Regardless of whether you have private insurance, Medicare or Medicaid, Garrett recommends asking your insurance provider for a case manager at the beginning of treatment. This individual will be your liaison, assisting with any problems that might arise. Best of all, you won’t have to review your situation with a new person every time you call your insurance company.

It’s also a good idea to build a caregiving team to assist you during the treatment period. Your doctor, oncology social worker and insurance case manager can help you navigate the insurance maze, Credeur says, because they understand the questions insurance companies ask and, more importantly, how to respond to ensure payment.

In addition, both the patient and the caregiver should strive to maintain good records. If you’re overwhelmed, don’t hesitate to delegate this task to a friend or family member. Credeur recommends using a binder or folder with multiple pockets, so you can keep everything in one place. Important records of note include your insurance policy, proof of current income, outstanding medical bills and bills that have already been paid. In some cases, when insurance denies payment and you are left with the balance, it may be correctable if the proper diagnosis and billing code is used, so further investigation may be needed when you receive such notices.

One of the most common mistakes patients and caregivers make is trying to go it alone. Friends and family can be invaluable during the treatment process, but you have to ask. “It can be hard, especially if you’re self-sufficient,” notes Garrett. “But people want to be asked because it’s a position of honor.”

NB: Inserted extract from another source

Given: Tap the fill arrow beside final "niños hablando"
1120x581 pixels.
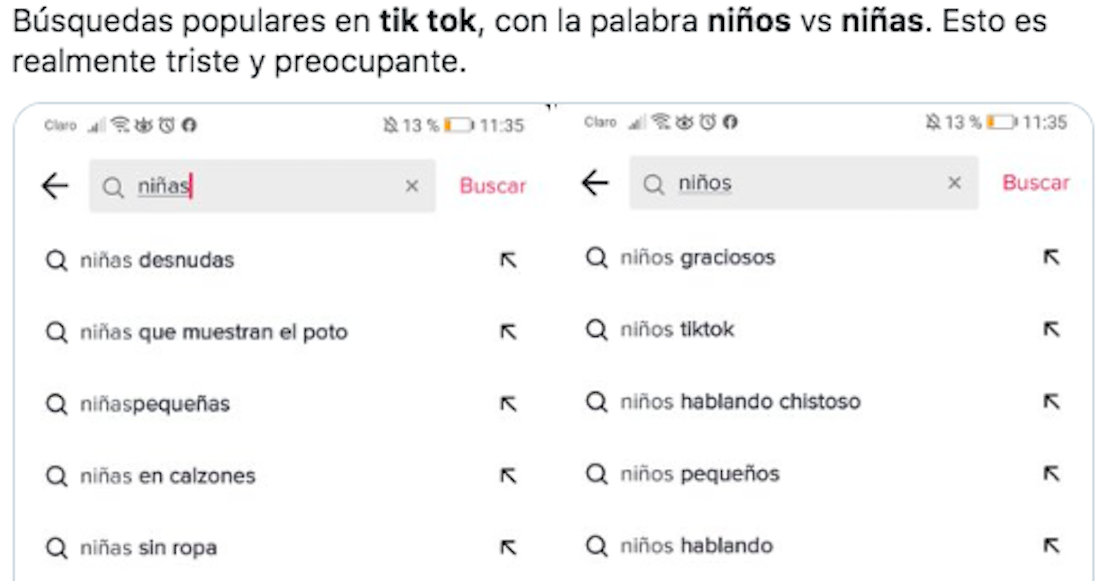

Garrett suggests asking a friend or family member to be the point person responsible for delegating chores or activities so that the caregiver can focus on financial and insurance issues. Another option, recommended by Credeur, is MyLifeline.org, which offers free personal websites to cancer patients, survivors and caregivers. The websites feature a “helping calendar” that lets visitors know exactly how and when they can help, whether it’s providing a meal on a particular day, running errands or picking up the kids.

Cancer treatment can be a difficult experience for both the patient and the caregiver. Financial and insurance issues only add to the stress, but it’s important to realize that you don’t have to go through it alone. Assistance and resources are available—all you have to do is reach out.